Hacker Newsnew | past | comments | ask | show | jobs | submitlogin

I think that this is useful.

One question though. Is there a reason you can't use the Spark Window functions? https://databricks.gitbooks.io/databricks-spark-reference-ap...



I haven't studied the code very carefully, but I think this is mostly PR piece. Not only using Spark from Java isn't a very good idea, but the "canonical" way to do transformations like that is using dataframes or datasets (which are from Spark 1.6 and provide some improvements over dataframes).

Take it with a grain of salt.


You're not going to get clean out-of-order processing semantics with any mode of Spark transformations. If you actually take the time to read the article, there's a section discussing the Java/Scala angle. The difference in code size is really secondary (though it is a difference). The difficulty in maintaining and evolving your pipeline over time using Spark is the main point, given the way important concepts become conflated with their API (any version of it).
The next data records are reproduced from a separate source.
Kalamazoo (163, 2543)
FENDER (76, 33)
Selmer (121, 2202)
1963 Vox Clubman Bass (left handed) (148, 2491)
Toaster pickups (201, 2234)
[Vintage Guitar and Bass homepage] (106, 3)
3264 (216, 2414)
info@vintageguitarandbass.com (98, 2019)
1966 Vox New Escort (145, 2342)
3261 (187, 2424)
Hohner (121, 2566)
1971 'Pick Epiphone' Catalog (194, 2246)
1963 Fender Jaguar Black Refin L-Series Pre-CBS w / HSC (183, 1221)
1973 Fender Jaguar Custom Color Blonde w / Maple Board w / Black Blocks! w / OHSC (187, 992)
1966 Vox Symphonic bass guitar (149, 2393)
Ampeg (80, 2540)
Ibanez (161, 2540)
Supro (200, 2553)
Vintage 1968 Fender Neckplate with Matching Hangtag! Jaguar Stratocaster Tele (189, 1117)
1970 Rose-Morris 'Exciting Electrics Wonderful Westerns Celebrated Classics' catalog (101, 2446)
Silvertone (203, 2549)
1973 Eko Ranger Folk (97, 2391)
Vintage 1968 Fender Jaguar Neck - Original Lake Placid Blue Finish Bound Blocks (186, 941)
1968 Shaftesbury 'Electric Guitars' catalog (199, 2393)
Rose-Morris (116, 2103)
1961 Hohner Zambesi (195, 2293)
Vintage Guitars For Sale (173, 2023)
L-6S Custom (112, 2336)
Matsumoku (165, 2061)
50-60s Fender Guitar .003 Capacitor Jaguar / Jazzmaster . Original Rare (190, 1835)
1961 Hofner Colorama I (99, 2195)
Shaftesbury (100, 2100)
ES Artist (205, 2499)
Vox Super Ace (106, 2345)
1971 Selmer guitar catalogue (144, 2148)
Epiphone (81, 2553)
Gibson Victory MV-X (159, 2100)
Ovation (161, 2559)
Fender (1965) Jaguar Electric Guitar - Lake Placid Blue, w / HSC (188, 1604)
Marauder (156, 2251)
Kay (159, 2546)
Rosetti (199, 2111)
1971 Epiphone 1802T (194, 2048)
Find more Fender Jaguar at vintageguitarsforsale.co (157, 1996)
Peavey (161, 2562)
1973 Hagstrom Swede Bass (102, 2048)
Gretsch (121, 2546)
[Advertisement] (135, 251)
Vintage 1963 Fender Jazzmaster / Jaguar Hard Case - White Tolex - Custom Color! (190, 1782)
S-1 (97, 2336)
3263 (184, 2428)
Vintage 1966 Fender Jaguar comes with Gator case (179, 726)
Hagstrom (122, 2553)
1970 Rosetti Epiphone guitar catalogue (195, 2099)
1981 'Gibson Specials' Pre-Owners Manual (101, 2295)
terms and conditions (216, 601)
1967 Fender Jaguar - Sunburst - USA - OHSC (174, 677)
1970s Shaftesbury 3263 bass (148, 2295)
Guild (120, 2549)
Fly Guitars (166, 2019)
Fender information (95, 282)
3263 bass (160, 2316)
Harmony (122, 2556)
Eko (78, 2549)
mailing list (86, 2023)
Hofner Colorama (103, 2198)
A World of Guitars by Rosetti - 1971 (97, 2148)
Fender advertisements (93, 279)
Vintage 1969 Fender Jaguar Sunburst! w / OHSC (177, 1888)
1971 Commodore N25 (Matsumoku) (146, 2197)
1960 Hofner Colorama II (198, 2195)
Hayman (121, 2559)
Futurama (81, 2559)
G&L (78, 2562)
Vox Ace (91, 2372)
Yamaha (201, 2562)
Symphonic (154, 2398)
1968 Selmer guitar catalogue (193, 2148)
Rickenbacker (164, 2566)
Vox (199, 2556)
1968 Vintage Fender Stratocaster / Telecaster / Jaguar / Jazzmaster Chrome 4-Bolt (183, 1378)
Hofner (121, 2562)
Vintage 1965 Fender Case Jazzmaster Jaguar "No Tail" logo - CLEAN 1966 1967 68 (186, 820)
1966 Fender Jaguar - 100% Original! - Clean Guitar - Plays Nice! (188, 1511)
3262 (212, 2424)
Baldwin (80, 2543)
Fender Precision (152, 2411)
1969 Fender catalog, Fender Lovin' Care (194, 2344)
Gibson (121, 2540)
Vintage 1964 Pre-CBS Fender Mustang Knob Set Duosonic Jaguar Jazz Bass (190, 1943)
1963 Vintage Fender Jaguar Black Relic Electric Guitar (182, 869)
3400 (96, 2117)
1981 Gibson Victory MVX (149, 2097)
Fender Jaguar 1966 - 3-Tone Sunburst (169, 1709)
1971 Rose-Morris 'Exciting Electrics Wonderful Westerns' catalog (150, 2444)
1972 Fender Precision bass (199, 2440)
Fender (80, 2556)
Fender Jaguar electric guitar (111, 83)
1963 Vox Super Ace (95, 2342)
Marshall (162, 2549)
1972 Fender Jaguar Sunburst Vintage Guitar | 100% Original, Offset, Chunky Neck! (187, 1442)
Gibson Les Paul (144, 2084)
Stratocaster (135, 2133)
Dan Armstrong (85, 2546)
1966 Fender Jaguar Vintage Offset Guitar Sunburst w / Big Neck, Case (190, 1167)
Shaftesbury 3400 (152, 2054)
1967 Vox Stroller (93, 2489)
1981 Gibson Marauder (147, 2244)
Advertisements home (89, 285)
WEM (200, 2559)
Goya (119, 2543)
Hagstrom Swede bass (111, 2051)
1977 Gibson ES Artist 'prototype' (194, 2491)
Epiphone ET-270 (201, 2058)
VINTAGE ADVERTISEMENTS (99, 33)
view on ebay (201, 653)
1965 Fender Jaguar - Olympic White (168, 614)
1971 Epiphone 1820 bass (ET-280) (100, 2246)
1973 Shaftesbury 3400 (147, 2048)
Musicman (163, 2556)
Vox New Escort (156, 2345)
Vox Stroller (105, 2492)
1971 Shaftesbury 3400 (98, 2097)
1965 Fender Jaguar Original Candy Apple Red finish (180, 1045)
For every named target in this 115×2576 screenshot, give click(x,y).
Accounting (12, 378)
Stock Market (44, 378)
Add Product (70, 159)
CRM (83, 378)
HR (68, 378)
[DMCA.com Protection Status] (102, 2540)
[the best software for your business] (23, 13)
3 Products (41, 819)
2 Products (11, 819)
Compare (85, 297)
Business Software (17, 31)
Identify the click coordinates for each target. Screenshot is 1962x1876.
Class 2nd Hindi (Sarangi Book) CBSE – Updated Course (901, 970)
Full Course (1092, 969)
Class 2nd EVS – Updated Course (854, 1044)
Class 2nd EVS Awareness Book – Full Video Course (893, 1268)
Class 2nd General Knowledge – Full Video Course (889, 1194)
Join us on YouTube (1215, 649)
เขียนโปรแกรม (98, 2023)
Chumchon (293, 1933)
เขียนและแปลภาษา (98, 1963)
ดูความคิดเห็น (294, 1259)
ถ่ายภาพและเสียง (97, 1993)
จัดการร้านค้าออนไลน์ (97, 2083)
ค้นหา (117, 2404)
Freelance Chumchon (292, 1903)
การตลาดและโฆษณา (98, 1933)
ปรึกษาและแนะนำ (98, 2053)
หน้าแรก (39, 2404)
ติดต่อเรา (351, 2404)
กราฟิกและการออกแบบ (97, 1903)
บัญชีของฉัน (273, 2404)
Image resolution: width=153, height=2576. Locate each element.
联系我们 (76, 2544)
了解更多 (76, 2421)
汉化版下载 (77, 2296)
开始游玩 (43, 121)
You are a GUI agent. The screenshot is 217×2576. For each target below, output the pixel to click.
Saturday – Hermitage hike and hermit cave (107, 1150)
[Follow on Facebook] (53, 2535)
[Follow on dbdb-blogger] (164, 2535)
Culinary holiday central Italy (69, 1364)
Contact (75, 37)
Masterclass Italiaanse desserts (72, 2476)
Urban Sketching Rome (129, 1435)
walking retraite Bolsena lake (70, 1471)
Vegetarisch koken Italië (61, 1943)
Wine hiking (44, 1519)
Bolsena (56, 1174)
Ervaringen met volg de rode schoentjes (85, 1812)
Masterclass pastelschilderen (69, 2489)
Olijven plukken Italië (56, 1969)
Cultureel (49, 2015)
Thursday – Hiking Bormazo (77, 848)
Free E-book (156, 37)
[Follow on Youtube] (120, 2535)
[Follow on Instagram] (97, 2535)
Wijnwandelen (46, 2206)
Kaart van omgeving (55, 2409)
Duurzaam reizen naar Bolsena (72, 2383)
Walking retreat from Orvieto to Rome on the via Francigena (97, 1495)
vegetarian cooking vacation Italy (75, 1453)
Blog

This all comes across much more clearly for those that actually take the time to read the words.


> If you actually take the time to read the article, there's a section discussing the Java/Scala angle.

They claim this isn't about the length of code, yet they select the most verbose way to use Spark and proudly display how long it is.

I mean sure, lack of event-time based processing is known limitation of Spark (and a pretty annoying one - though it is supposed to be worked on) but there are ways to write about it without code made to look bad on purpose.

EDIT: come to think of it, this whole article is "spark streaming can't do event time" written in thousands of words with contrived examples attached.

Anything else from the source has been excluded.